3.3. Result and discussion
In order to validate the performance of the proposed event detection based on multiple kernel learning, two other single kernel-based methods are also built and tested. Both of the other two methods take single media as input, i.e., text or image. The performance metrics of the proposed method and that of the other two methods for two events are given in Table 1.
|Brisbane hailstorm||Text only||0.89463||0.90662||0.90171||0.90416|
|The proposed method||0.93434||0.93578||0.94444||0.94009|
|California wildfire||Text only||0.90981||0.91533||0.91116||0.91324|
|The proposed method||0.92736||0.9311||0.93721||0.93414|
From the table, it can be seen that for both the Brisbane hailstorm event and California wildfire event, the proposed method consistently achieved a better performance in all the four metrics than the methods using text only or image only. For example, the proposed method achieved an accuracy of 0.93 for Brisbane hailstorm, whereas the method of using text only achieved 0.89 and the method of using image only achieved 0.85. For California wildfire, the accuracy of the proposed method is 0.92, better than that of 0.90 and 0.86 of the other two methods. Comparing to the other two single kernel-based methods, it can also be seen that the proposed method has improved about 5%, 6%, 5%, and 6%, respectively, in accuracy, precision, recall, and F-score. The experiment results have proven that event detection from multimedia data in Twitter is enhanced and improved by using a combination of multiple features for both images and text.

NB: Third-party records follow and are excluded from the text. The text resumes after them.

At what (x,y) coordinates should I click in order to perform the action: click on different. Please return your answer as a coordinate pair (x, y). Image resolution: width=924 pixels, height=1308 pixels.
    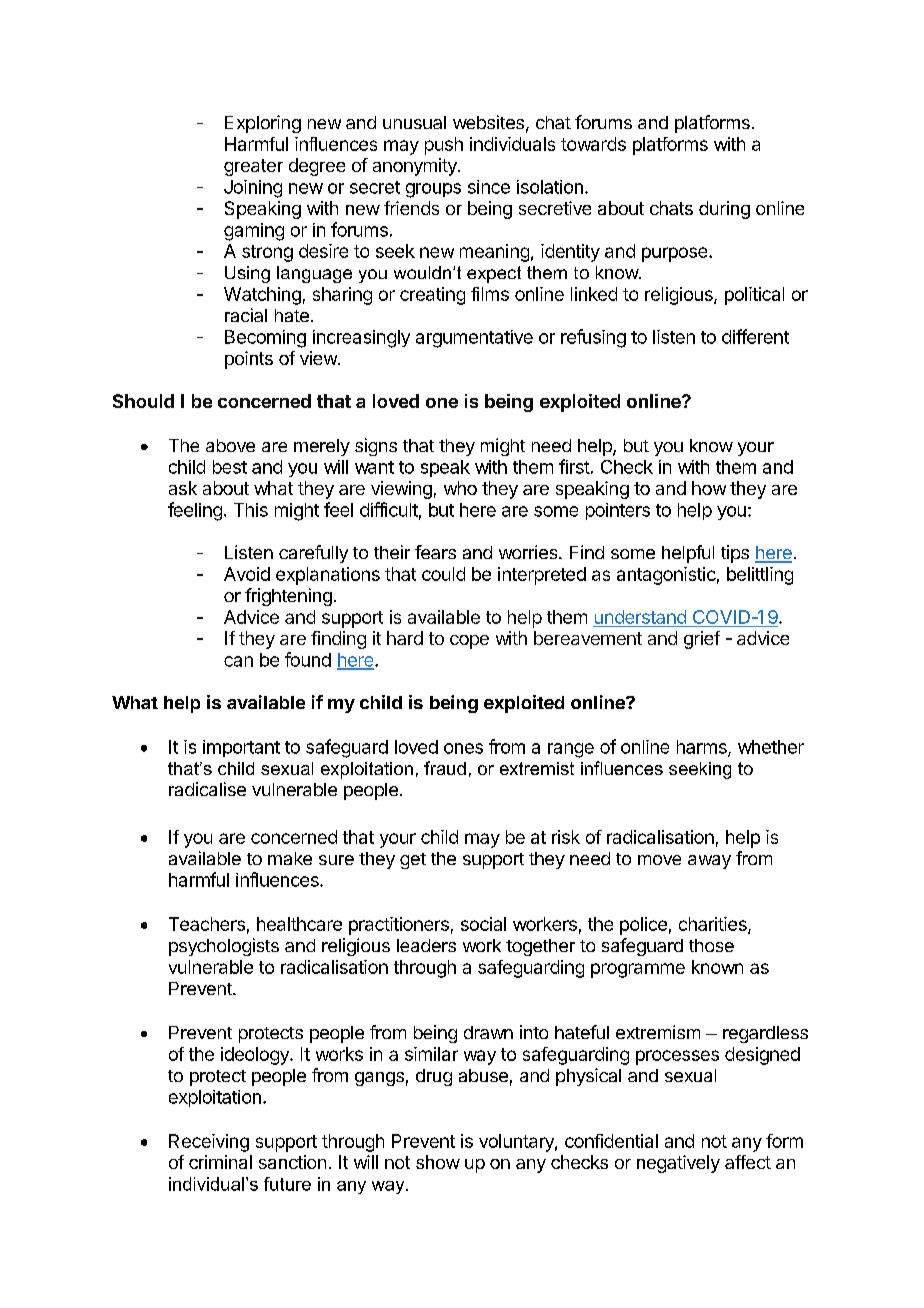
    Looking at the image, I should click on (755, 336).
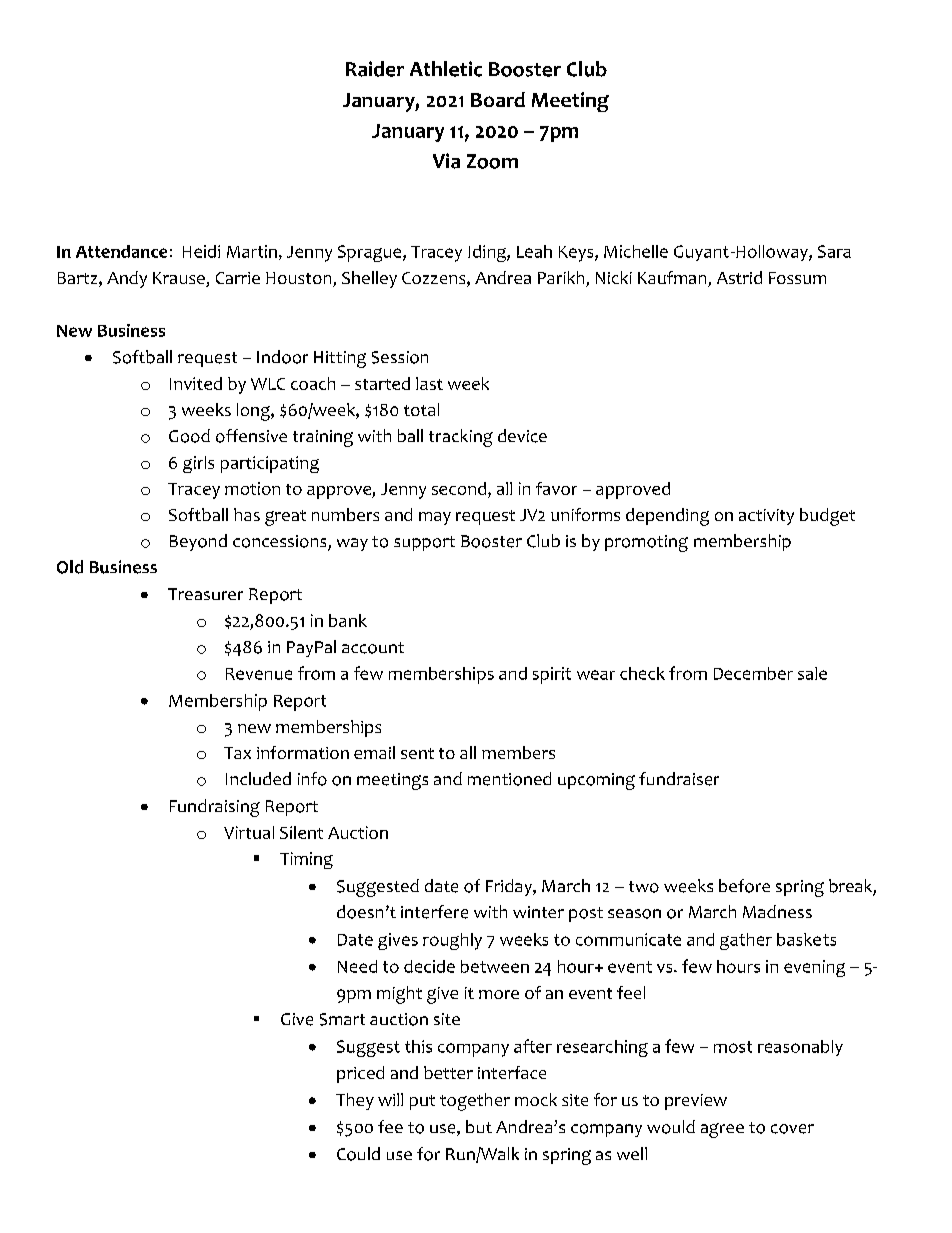 The image size is (952, 1233). I want to click on but, so click(479, 1126).
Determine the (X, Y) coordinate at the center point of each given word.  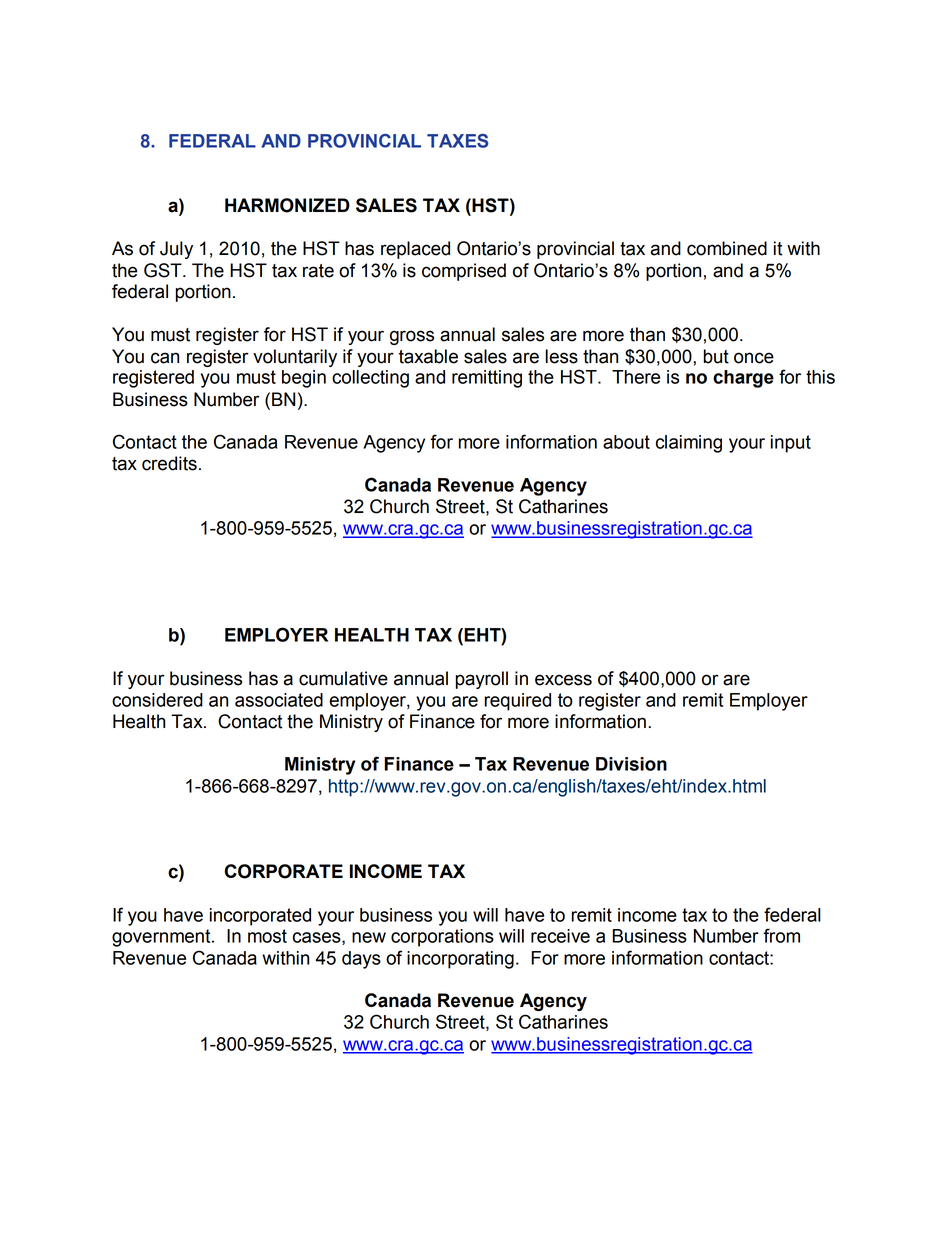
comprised (464, 272)
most (267, 936)
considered (157, 700)
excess (563, 680)
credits (169, 463)
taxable (428, 356)
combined (727, 248)
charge (743, 379)
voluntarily (295, 358)
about (626, 442)
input (791, 444)
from (781, 935)
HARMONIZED (287, 205)
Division (631, 764)
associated (279, 700)
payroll (482, 680)
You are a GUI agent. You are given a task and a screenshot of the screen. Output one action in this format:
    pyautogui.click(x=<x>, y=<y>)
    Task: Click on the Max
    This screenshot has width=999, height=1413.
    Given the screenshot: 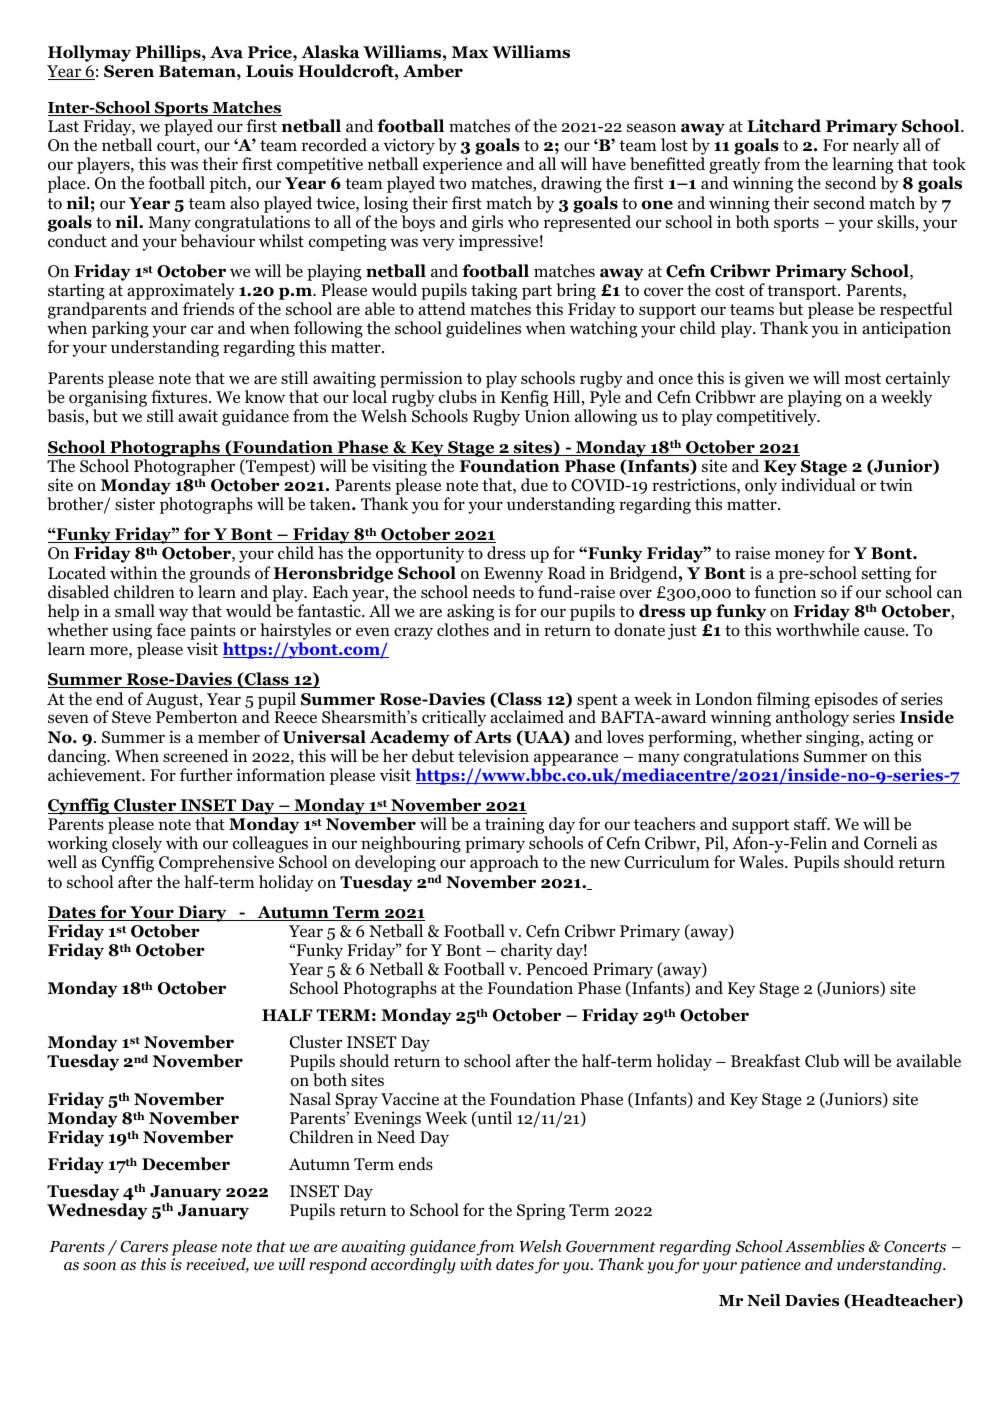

In this chapter, a method for detecting hot events, in particular disasters such as hailstorm and wildfires, is proposed. The approach uses visual information as well as textual information to improve the performance of detection. It starts with monitoring a Twitter stream to pick up tweets having texts and images, and storing them in a database. After that, Twitter data is preprocessed to eliminate unwanted data and transform unstructured data into structured data. Then, features in both texts and images are extracted for event detection. For feature extraction from the text, the term frequency-inverse document frequency technique is used. For images, the features extracted are: histogram of oriented gradients descriptors for object detection, gray-level co-occurrence matrix for texture description, color histogram, and scale-invariant features transform. In the next step, text features and image features are input to the multiple kernel learning (MKL) for fusion. MKL can automatically combine both feature types in order to achieve the best performance. The proposed method was tested on two datasets from two events, including Brisbane hailstorm 2014 and California wildfires 2017. The method is compared with a method that used text only and another method that used images only. With the Brisbane hailstorm data, the proposed method achieved the best performance, with a fusion accuracy of 0.93, compared to 0.89 with text only, and 0.85 with images only. With the California wildfires data, the proposed method achieved the best performance, with a fusion accuracy of 0.92, compared to 0.90 with text only, and 0.86 with images only. It has demonstrated that event detection from multimedia data in Twitter is enhanced and improved by our approach of using a combination of multiple features for both images and text. The proposed method also improves computational efficiency when handling big volumes of data, and gives better performance than other fusion approaches. It has delivered an accurate and effective detection method for detecting events, which can be used for spreading awareness and organizing responses. The research presents a breakthrough in terms of risk management strategies, one that can improve public health preparedness and lead to better disaster management actions.